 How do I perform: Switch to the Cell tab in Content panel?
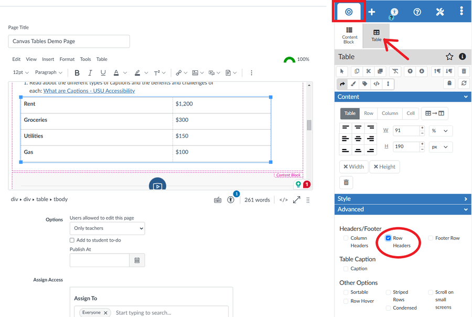(x=411, y=113)
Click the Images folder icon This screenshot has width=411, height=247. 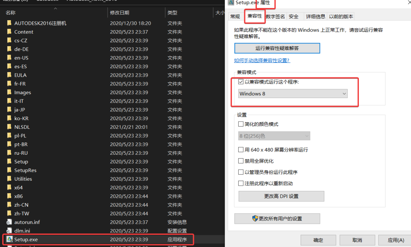(9, 92)
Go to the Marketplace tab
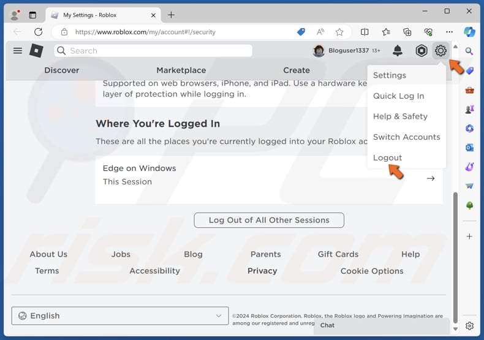This screenshot has width=484, height=340. click(181, 70)
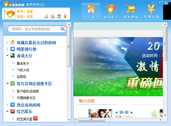Click the guest avatar picture

point(10,14)
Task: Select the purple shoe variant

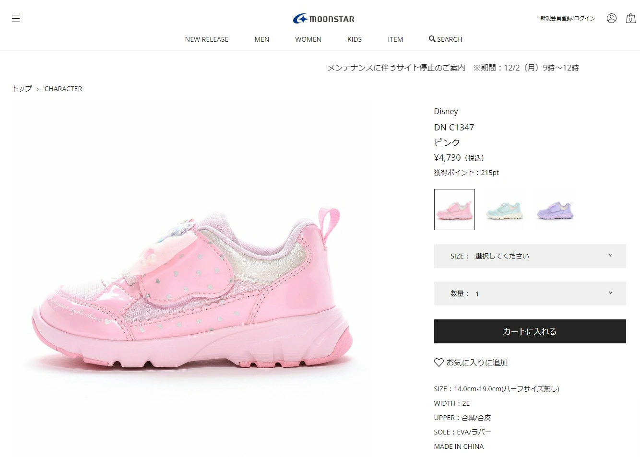Action: (555, 210)
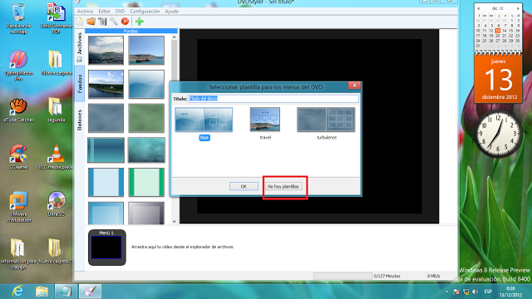Open the CCleaner desktop icon

[x=18, y=157]
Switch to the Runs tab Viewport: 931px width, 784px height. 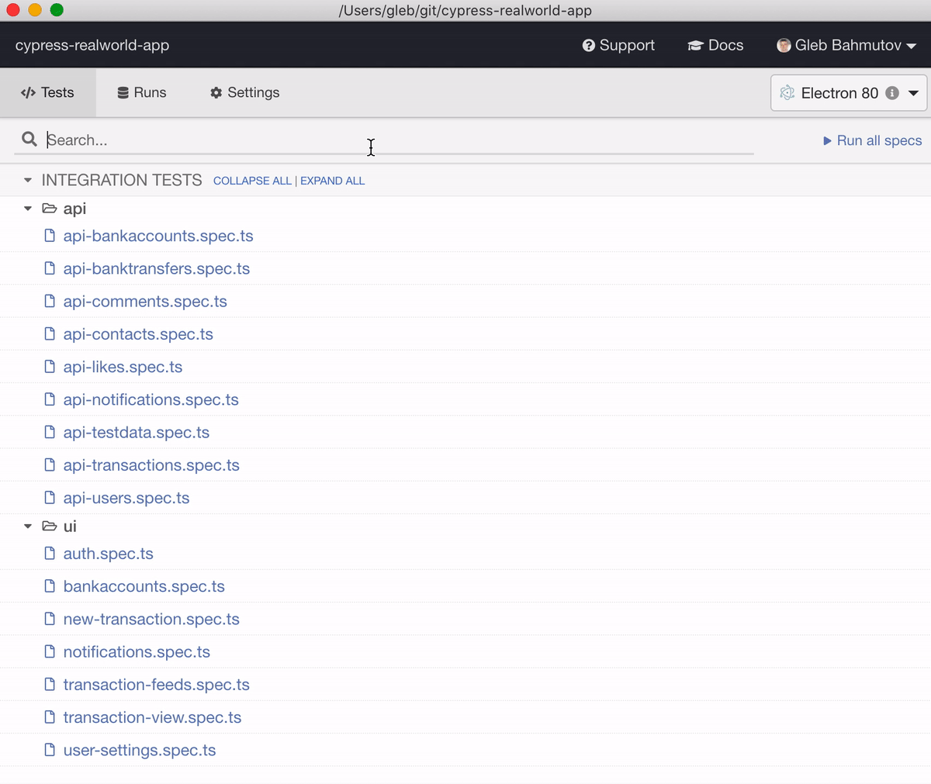141,92
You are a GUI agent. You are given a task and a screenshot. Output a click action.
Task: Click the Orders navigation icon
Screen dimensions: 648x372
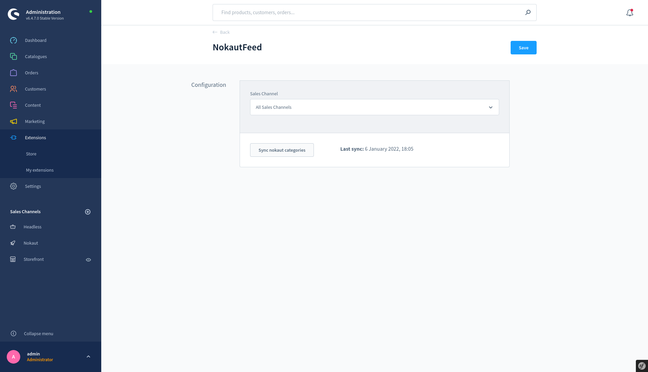(14, 73)
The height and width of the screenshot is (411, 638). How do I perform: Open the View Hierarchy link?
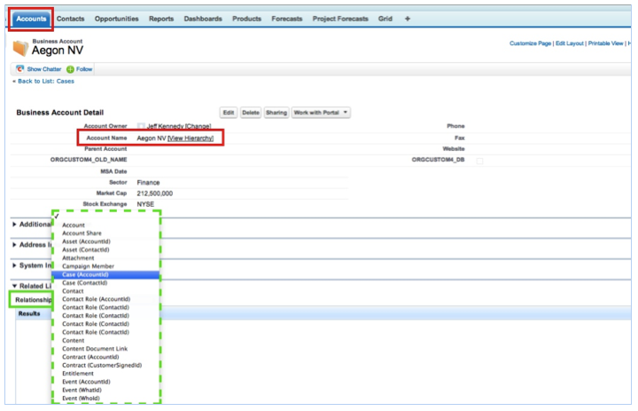[x=191, y=138]
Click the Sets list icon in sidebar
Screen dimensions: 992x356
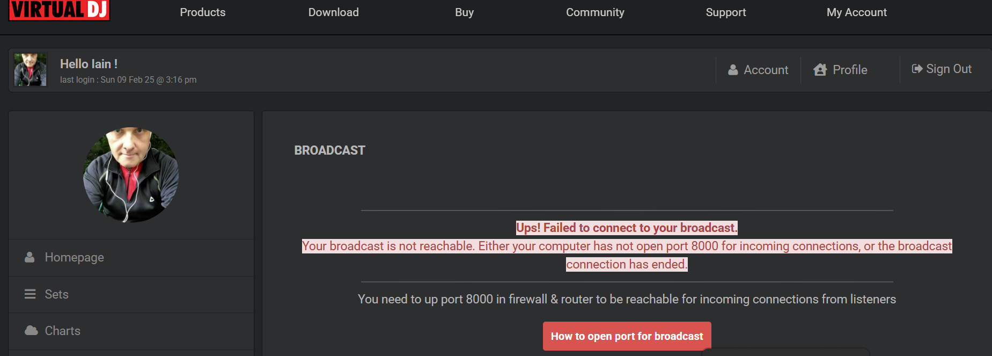coord(30,294)
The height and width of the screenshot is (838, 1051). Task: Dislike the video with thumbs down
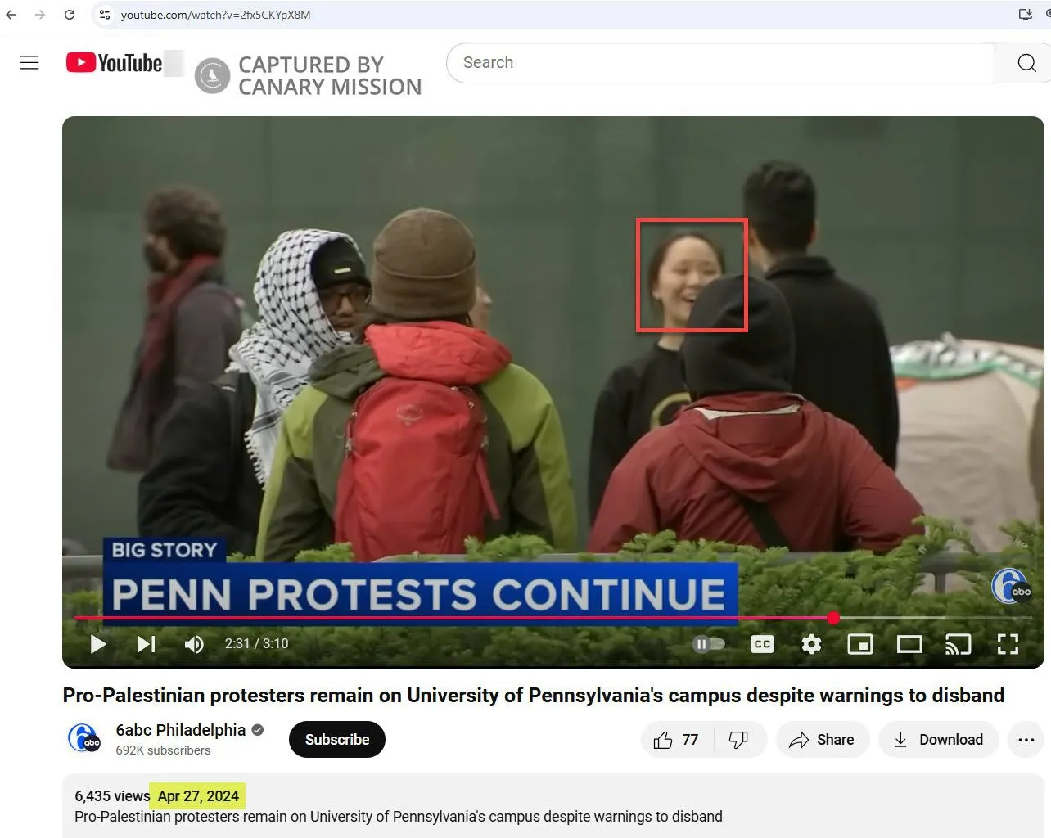[741, 739]
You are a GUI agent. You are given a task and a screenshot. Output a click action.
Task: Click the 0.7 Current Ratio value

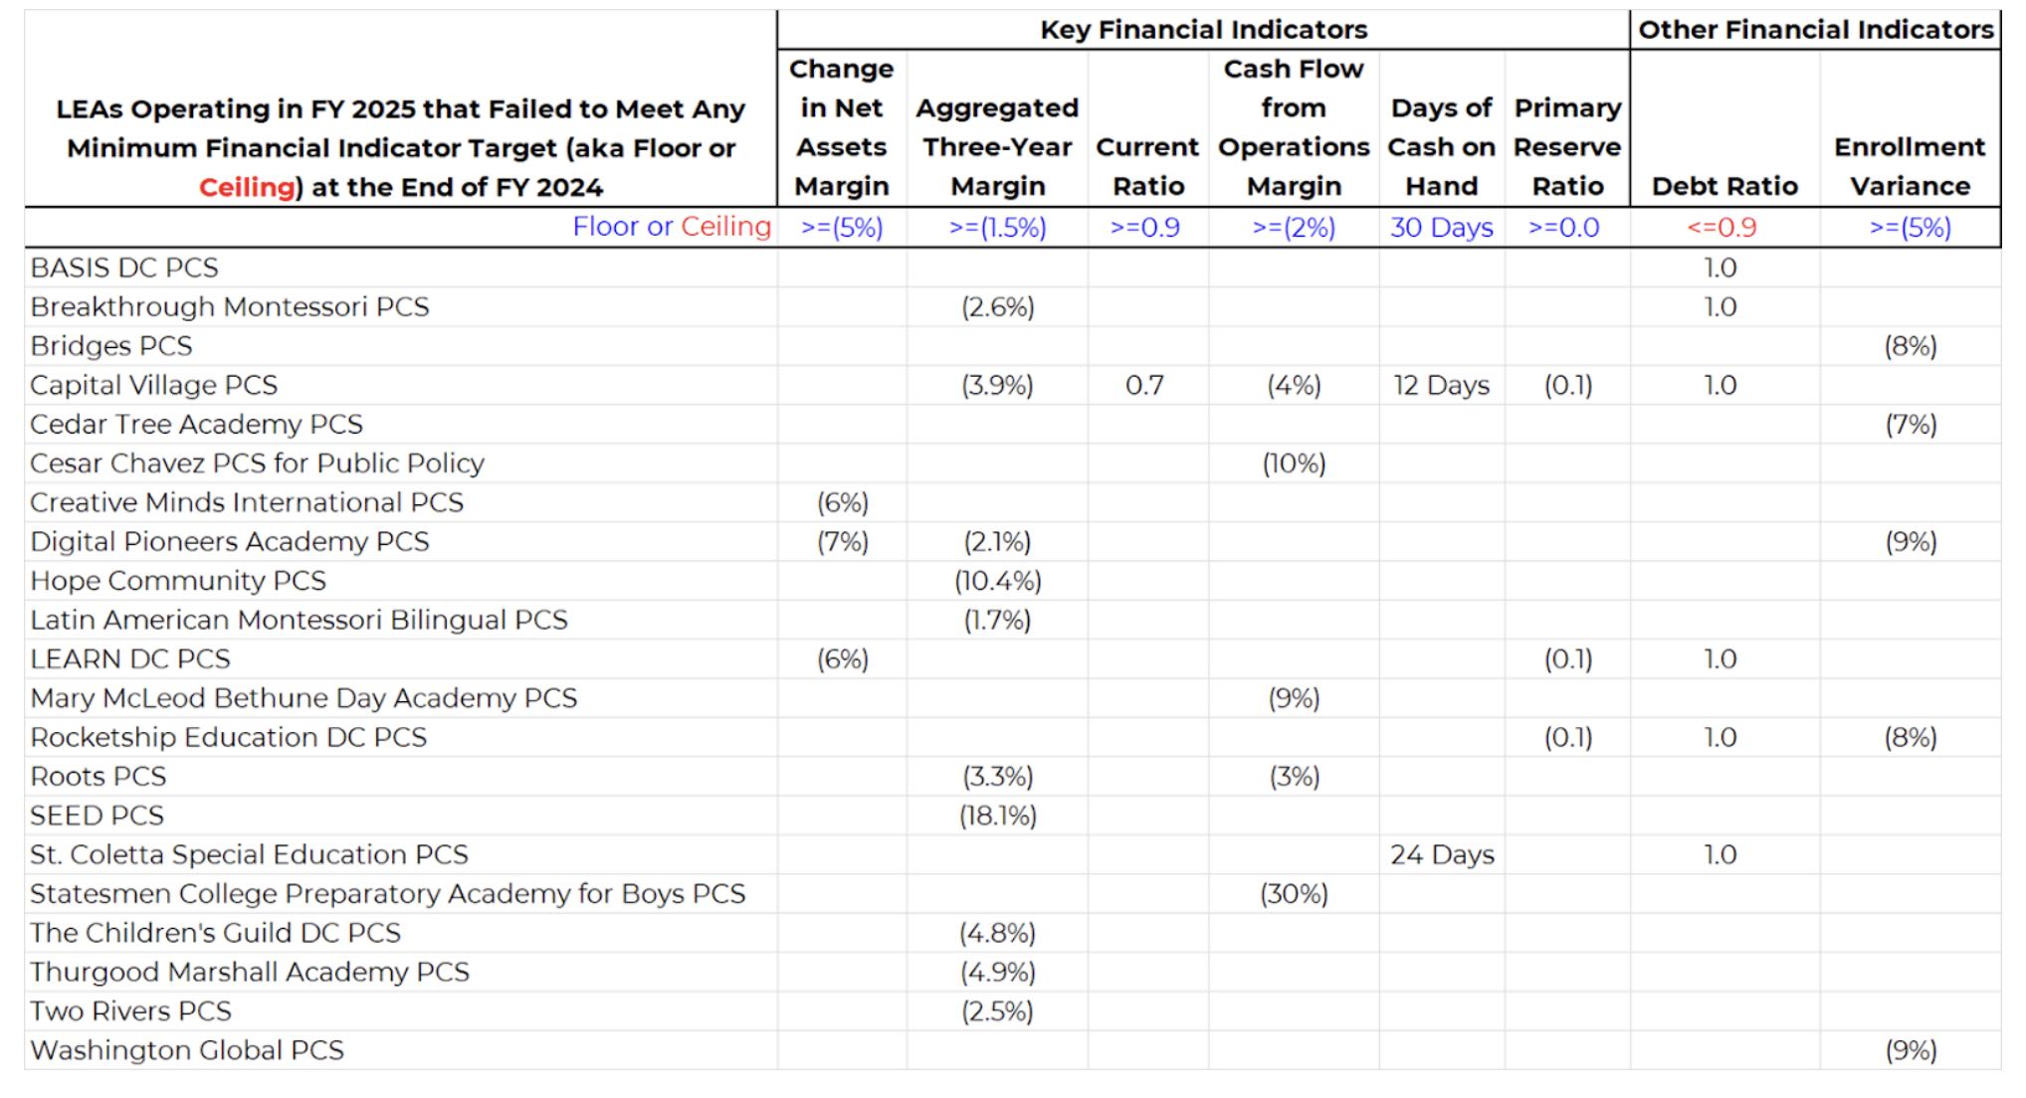[x=1144, y=385]
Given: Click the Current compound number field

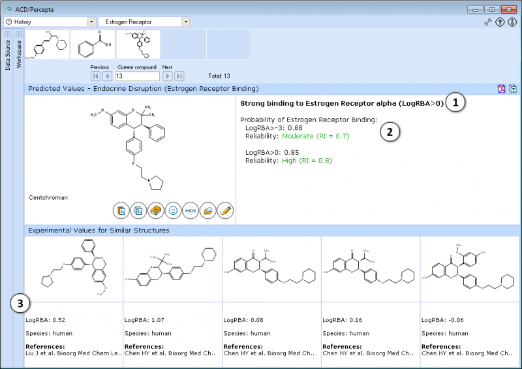Looking at the screenshot, I should pyautogui.click(x=136, y=76).
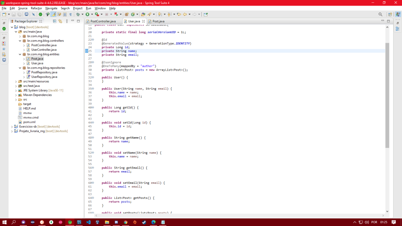
Task: Collapse the br.com.rng.blog.controllers package
Action: (20, 41)
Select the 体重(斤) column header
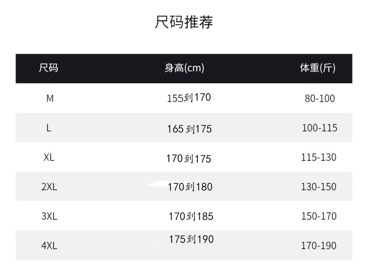The image size is (367, 271). click(x=318, y=68)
.....
• ASSIGNMENT:
The range runs from the line containing "The height and width of the screenshot is (838, 1051)." through the end of the entries; print those lines exactly and leave the pictures out.

• SOLUTION TO THE EXERCISE:
The height and width of the screenshot is (838, 1051). Task: Dislike the video with thumbs down
[741, 739]
You are a GUI agent. You are given a task and a screenshot. Output a click action.
Task: Click the 0.7 Current Ratio value

[x=1144, y=385]
Given: Click the Current compound number field

Looking at the screenshot, I should pyautogui.click(x=136, y=76).
Task: Collapse the br.com.rng.blog.controllers package
Action: (20, 41)
Select the 体重(斤) column header
The image size is (367, 271). click(x=318, y=68)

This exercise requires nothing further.